Activity: Instruction for the entries that follow: retype exactly the lines from the line with "Click the Format" to the line with "Choose fade-up from", both included, and omit all others.

The records:
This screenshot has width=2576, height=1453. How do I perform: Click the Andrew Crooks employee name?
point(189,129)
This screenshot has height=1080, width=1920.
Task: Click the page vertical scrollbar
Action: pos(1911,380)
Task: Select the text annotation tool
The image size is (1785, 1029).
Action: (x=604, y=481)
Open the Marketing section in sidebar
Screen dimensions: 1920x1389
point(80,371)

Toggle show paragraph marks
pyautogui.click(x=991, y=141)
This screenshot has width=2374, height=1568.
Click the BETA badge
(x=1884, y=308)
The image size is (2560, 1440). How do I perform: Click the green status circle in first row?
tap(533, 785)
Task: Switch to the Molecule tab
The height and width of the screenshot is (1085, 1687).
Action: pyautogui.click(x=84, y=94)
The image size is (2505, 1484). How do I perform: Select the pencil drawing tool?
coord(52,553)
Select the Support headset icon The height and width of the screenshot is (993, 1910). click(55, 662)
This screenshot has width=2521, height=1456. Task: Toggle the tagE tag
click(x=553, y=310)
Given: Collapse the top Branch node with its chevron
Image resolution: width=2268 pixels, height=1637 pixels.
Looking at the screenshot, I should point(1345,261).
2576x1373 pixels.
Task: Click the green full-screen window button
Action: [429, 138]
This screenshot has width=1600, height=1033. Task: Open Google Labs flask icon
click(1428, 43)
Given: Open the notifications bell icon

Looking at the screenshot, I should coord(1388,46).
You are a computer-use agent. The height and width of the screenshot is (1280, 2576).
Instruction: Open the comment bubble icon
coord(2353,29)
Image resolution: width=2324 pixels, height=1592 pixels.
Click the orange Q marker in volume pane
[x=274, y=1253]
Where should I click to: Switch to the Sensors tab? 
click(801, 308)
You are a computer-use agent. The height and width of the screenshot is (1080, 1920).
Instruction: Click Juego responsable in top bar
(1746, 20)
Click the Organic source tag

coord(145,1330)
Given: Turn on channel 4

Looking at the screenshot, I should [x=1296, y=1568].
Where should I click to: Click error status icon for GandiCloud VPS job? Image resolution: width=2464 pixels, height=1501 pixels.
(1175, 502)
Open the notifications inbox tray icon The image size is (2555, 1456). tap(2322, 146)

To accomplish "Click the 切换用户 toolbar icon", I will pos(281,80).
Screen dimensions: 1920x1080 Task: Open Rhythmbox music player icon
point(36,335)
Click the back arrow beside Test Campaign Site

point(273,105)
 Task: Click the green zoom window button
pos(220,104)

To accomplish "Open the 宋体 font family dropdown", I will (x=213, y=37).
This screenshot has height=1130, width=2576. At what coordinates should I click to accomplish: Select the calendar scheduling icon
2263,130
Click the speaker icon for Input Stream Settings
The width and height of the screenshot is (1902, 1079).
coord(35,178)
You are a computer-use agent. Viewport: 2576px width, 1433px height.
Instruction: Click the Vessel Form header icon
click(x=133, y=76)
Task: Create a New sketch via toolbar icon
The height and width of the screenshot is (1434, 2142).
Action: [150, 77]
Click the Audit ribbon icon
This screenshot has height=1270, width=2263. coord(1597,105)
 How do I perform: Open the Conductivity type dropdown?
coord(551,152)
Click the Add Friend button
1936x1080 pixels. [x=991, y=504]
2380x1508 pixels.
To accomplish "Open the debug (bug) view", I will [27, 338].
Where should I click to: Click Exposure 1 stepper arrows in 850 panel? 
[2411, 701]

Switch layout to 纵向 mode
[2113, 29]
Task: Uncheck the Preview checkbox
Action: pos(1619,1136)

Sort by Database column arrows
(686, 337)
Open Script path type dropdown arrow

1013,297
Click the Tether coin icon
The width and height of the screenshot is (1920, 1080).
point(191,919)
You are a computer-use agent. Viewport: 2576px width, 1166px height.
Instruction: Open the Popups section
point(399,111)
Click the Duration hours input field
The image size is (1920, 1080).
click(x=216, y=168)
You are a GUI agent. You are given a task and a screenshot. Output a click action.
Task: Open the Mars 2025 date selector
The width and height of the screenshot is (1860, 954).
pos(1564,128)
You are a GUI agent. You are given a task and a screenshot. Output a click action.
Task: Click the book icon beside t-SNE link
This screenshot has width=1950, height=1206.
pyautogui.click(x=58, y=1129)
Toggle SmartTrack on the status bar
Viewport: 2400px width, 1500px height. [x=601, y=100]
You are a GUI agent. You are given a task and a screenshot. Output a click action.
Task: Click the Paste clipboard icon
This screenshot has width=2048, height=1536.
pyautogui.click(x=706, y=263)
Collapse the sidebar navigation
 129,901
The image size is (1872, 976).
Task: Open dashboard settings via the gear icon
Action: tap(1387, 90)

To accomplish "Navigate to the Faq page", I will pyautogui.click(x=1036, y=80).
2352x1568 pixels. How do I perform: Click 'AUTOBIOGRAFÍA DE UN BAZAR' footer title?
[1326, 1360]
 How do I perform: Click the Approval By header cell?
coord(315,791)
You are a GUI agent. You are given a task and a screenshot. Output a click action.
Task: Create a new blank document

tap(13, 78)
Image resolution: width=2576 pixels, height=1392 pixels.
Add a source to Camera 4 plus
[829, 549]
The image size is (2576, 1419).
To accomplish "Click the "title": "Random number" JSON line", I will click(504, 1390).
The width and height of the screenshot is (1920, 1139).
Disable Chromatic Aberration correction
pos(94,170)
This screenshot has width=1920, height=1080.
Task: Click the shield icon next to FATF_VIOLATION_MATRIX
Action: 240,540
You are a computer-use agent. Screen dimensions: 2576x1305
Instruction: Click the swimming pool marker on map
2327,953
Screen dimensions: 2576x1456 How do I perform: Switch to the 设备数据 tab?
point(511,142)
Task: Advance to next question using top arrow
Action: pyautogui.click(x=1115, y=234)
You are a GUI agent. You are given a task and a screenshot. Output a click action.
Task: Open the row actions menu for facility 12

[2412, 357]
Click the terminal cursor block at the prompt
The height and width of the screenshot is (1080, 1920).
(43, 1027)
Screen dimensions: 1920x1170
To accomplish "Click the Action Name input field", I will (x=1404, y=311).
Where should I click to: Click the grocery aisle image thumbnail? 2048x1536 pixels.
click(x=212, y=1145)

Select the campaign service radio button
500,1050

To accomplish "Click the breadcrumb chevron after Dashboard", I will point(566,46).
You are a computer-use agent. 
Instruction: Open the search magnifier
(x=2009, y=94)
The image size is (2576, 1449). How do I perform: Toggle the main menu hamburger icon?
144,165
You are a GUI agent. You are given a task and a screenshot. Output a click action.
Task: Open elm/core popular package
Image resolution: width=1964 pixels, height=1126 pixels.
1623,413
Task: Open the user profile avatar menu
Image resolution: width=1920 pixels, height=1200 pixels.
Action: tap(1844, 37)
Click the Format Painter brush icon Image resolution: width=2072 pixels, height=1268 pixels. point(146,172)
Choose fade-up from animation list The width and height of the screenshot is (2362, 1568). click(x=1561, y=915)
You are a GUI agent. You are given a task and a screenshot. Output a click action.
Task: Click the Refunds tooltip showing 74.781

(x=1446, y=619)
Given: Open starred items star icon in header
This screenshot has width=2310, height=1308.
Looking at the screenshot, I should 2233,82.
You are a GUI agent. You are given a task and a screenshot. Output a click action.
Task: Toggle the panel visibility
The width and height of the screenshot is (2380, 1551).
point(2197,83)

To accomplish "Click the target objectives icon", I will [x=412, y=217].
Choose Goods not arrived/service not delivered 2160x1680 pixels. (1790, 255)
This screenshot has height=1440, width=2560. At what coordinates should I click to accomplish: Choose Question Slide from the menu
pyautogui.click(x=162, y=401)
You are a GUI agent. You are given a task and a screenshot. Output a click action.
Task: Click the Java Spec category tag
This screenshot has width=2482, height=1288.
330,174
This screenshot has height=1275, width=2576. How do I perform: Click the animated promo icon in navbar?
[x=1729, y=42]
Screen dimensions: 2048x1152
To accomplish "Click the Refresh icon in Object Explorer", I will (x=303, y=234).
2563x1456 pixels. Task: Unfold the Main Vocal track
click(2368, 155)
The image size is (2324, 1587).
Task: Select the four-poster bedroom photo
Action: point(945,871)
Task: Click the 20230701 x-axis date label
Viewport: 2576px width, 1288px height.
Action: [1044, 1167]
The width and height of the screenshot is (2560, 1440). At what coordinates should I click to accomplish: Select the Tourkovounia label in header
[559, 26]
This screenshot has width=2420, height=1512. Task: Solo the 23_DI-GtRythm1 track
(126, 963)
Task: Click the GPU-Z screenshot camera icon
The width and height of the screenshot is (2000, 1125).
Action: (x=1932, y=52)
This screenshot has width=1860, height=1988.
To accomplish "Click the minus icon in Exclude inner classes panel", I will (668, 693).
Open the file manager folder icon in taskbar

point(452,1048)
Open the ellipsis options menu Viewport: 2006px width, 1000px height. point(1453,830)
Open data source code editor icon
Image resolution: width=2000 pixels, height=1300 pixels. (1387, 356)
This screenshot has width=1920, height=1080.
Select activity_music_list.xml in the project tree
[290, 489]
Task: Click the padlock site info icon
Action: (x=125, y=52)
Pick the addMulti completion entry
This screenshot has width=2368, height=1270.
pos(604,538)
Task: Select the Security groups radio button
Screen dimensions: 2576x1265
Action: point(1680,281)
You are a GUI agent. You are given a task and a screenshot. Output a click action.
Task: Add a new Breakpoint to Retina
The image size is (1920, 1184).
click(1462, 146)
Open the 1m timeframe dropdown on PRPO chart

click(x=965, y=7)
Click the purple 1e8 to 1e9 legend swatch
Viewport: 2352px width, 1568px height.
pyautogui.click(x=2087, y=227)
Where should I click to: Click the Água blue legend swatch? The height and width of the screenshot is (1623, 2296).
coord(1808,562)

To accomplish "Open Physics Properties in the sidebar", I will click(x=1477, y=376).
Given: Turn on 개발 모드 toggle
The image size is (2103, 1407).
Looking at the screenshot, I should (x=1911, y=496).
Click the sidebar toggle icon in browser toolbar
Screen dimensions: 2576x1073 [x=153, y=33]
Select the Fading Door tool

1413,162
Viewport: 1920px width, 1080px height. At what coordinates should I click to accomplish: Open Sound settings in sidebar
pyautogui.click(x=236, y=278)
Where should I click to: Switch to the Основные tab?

Answer to this problem:
Click the Format Painter brush icon Image resolution: width=2072 pixels, height=1268 pixels. point(146,172)
Choose fade-up from animation list The width and height of the screenshot is (2362, 1568). click(x=1561, y=915)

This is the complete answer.